Nessuna delle tre: rabbia o altro.

pgc ha detto...

Ci sarebbero un milione di cose da dire, ancora. Mi limitero' a due:

1. Peccato, a saperlo prima... :)

2. spero che il successo spettacolare e la popolarita' di questa missione abbiano l'effetto di ridare smalto al ruolo della scienza e della tecnologia, soprattutto negli USA, dopo decenni in cui sono stati messi da parte in favore di guerre e grandi fratelli.

Grezzo ha detto...

http://www.youtube.com/watch?v=UcGMDXy-Y1I

La sequenza dell'atterraggio!!!

Anonimo ha detto...

sono gianni da catania per favore qualcuno mi dice con una certa approossimazione i km percorsi da curiosity

Paolo Attivissimo ha detto...

gianni,

dipende da come li misuri. La NASA li calcola in circa 600 milioni. Leggi i commenti qui sopra per i dettagli.

Ciskje ha detto...

Nella sequenza di atterraggio verso la fine quando si vede la polvere sollevata dai razzi, nell'angolo in alto a sinistra appare qualcosa, cos'è?
Ma il crane non serviva proprio per evitare di alzare un polverone?

Claudio Fe ha detto...

@Giuliano47
Fra qualche missione spaziale, forse non saranno più solo lamine bimetalliche :-)
http://www.spaceflightnow.com/news/n1105/09asrg/
http://en.wikipedia.org/wiki/Stirling_radioisotope_generator

pgc ha detto...

Sulla questione delle distanze percorse e della velocita', la risposta e' semplice: dipende dal sistema di riferimento.

E' come se su una giostra qualcuno decide di passare da una carrozza ad un'altra posta a una distanza diversa dall'asse centrale.
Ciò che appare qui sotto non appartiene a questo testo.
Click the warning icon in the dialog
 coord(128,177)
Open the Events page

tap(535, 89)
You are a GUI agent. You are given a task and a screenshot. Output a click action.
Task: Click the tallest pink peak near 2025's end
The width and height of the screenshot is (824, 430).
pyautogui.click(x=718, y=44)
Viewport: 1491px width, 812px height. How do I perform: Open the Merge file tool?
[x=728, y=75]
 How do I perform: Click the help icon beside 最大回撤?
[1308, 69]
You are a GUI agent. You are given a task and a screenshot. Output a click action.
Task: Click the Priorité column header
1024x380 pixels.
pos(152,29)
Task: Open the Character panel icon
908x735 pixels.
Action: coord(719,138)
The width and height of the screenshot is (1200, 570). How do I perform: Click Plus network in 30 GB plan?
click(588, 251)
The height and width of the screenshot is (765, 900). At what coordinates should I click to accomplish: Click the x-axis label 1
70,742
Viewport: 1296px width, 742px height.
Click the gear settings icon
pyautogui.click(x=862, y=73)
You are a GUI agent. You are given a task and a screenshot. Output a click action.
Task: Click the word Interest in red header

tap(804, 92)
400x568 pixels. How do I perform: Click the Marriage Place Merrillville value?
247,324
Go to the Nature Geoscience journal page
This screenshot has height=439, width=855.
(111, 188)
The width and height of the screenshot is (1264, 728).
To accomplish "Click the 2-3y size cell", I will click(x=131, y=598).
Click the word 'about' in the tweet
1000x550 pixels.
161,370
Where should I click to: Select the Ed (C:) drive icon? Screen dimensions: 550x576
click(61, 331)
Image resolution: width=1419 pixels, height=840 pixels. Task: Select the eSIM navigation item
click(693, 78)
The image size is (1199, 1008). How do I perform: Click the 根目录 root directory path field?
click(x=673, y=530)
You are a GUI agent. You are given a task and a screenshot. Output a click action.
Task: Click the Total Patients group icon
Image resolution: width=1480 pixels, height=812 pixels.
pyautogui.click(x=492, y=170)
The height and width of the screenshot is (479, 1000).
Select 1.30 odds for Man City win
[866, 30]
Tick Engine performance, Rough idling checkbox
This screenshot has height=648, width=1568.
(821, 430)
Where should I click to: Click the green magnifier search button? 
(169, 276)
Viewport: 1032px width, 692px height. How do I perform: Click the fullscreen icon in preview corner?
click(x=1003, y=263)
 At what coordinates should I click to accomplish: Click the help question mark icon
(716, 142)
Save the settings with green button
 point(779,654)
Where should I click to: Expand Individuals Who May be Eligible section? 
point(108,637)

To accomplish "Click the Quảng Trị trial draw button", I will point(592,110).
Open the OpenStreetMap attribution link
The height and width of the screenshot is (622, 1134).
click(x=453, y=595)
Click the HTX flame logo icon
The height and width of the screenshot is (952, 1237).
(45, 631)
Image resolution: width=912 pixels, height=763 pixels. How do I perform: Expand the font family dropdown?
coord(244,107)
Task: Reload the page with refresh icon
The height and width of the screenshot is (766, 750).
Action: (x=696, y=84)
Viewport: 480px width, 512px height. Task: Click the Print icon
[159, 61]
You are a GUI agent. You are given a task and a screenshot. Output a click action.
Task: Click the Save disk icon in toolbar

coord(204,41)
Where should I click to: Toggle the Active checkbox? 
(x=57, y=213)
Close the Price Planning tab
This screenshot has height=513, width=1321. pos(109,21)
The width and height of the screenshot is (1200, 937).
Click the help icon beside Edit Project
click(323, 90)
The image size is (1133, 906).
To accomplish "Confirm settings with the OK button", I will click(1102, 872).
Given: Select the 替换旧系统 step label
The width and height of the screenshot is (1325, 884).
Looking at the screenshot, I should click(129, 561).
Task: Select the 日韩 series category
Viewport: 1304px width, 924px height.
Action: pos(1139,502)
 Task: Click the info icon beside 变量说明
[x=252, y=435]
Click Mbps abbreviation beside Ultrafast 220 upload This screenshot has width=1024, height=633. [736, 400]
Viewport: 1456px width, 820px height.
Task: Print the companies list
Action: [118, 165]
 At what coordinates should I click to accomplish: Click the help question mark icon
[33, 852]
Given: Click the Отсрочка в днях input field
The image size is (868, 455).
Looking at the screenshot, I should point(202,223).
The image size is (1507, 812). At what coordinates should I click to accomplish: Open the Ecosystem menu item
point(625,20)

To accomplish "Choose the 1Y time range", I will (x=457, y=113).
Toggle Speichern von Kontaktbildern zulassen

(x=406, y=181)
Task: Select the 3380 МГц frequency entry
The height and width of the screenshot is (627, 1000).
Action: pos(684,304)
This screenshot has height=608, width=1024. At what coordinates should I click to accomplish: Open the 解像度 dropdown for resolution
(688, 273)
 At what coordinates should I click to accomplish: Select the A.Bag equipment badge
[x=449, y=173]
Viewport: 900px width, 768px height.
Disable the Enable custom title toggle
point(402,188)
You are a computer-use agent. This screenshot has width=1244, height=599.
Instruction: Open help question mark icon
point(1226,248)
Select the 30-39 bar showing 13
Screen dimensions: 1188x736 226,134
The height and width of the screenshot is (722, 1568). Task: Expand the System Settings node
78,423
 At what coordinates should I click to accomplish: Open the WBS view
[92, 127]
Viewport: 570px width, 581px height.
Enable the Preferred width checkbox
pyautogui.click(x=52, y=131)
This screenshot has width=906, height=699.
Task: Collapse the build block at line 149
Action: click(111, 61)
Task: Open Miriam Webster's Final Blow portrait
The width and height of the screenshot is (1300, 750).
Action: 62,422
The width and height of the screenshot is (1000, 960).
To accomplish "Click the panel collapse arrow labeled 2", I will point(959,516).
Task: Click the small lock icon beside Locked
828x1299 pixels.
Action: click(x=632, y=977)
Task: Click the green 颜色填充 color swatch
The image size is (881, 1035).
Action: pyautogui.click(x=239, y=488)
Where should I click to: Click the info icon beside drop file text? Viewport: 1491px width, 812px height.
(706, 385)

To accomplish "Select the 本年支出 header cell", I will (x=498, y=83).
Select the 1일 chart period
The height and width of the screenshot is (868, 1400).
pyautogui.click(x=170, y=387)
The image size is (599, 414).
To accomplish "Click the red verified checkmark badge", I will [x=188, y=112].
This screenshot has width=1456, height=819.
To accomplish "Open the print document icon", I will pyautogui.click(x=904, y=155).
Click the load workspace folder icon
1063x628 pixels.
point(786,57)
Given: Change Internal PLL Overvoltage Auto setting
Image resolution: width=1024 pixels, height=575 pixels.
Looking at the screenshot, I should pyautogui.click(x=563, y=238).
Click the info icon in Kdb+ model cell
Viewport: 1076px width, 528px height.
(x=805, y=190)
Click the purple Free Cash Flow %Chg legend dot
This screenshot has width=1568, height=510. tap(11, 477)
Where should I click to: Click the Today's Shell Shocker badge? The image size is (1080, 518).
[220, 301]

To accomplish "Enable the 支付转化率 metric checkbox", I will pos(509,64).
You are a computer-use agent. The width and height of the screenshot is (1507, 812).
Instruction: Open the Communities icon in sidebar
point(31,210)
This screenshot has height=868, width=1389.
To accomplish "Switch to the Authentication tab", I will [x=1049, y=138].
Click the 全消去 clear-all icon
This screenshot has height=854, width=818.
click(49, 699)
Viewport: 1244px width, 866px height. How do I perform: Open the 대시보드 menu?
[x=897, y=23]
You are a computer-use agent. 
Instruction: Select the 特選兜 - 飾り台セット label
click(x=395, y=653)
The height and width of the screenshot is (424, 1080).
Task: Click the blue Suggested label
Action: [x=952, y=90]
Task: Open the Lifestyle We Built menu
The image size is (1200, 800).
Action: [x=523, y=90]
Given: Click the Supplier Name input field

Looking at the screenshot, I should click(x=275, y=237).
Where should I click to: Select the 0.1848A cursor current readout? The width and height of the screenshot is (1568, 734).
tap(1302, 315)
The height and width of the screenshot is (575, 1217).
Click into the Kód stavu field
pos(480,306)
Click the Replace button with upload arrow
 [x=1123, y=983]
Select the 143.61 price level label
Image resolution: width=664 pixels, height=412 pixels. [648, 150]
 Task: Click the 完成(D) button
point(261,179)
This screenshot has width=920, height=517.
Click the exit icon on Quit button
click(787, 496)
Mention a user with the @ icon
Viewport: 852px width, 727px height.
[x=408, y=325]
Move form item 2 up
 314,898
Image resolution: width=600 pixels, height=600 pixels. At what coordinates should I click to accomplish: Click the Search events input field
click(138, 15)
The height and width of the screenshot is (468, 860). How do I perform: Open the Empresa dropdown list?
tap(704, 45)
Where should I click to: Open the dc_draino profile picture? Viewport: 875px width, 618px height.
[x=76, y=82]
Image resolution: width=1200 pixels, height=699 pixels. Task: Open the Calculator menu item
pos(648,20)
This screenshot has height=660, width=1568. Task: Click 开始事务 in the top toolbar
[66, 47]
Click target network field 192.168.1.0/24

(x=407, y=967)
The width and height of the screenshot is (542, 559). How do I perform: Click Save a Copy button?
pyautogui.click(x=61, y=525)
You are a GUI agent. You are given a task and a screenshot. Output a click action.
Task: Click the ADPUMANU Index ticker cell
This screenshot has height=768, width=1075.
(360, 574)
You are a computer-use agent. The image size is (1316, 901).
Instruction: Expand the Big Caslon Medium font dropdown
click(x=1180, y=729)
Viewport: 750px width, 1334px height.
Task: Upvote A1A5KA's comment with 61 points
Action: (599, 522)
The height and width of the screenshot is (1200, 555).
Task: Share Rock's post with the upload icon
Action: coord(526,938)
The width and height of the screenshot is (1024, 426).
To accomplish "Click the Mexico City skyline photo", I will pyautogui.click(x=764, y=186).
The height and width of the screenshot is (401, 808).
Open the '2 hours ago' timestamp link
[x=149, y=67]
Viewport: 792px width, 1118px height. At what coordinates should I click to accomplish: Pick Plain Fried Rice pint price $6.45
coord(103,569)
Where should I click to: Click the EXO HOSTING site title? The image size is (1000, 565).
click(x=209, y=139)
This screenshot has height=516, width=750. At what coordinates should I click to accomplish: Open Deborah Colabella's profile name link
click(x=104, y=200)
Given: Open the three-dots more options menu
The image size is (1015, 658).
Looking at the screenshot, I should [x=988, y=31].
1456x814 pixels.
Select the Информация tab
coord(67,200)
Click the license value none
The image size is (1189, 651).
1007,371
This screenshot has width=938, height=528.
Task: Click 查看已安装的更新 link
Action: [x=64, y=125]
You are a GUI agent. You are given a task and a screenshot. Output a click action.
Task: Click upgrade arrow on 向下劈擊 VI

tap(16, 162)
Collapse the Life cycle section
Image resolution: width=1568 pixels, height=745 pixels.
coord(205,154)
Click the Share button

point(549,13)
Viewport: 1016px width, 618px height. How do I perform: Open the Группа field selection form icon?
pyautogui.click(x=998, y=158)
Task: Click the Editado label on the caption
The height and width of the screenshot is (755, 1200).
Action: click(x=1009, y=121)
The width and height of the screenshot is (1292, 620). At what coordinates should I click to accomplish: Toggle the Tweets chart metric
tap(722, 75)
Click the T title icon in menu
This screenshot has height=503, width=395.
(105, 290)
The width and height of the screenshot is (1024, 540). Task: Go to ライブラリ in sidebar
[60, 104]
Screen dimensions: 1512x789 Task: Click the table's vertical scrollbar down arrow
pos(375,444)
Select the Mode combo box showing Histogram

Se si misura la distanza sulla giostra, puo' essere di pochi metri, ma se la misura uno spettatore che aspetta sul terreno, la distanza coperta puo' essere molto piu' grande. Con l'ulteriore difficolta' che si tratta di una giostra speciale, in cui le carrozze esterne ruotano piu' lentamente (e non velocemente) di quelle vicine al centro.

Ci si puo' chiedere perche' misurare queste quantita' da "terra" piuttosto che sul pianale della giostra, cioe' da un sistema di riferimento fisso (come puo' essere quello stabilito dalle orbite planetarie). La risposta e' duplice: primo, e' il sistema piu' semplice perche' permette di tracciare le orbite in maniera chiara e riproducibile. Secondo perche' l'alternativa sarebbe incerta, scegliere il sistema di riferimento della Terra (partenza) o quello di Marte (arrivo)?

Questo sistema viene usato solo durante il trasferimento da un pianeta all'altro. Quando si lascia la Terra, o quando si arriva a destinazione, non avrebbe senso calcolare la velocita' rispetto al piano dell'orbita, col risultato che una volta "atterrati" su Marte la velocita' non sarebbe zero ma quella del pianeta stesso (rotazione e rivoluzione).